> What you are asked to do
List each row below that contains the word "tool".

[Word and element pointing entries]
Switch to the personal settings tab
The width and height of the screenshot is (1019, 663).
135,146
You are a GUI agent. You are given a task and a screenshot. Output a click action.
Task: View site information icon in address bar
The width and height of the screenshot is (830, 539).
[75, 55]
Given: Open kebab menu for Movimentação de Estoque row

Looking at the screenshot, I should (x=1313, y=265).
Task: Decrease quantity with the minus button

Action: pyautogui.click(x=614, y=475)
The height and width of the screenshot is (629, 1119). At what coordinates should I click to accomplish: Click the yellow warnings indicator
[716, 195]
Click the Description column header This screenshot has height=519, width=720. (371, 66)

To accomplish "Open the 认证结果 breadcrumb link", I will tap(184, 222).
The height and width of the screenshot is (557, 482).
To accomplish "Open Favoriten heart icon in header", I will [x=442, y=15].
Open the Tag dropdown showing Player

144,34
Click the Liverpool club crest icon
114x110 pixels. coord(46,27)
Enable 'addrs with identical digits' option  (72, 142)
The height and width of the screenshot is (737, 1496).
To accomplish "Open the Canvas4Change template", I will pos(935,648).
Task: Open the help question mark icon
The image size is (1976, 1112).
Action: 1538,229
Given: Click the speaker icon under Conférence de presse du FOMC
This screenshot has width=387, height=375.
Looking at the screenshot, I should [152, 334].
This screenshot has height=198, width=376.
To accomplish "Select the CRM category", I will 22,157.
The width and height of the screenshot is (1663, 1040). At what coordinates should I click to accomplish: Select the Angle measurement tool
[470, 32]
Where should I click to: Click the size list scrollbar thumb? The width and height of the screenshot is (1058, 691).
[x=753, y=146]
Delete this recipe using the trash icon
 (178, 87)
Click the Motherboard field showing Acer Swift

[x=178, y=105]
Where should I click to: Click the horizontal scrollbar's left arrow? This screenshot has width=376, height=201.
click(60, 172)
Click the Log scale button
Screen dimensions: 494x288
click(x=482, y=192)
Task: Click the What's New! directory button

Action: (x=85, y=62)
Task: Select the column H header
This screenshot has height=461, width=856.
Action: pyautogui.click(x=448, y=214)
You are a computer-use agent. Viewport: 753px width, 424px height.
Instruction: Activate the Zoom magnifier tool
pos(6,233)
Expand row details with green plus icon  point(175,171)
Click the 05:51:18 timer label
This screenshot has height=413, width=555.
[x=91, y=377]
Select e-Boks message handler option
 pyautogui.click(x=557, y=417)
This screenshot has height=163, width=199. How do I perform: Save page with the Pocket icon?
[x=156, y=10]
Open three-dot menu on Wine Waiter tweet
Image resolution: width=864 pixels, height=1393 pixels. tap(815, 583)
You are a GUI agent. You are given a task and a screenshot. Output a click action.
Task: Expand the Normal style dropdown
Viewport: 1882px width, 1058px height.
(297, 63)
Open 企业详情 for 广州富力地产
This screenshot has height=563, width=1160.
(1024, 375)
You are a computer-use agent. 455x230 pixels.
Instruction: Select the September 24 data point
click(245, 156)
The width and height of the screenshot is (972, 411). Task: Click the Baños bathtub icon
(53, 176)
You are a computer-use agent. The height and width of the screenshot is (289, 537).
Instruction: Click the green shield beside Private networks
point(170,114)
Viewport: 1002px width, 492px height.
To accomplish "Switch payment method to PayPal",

> Solution to the exercise
The width and height of the screenshot is (1663, 1040). At what coordinates should I click to accomplish: Select the Angle measurement tool
Instruction: Activate the Zoom magnifier tool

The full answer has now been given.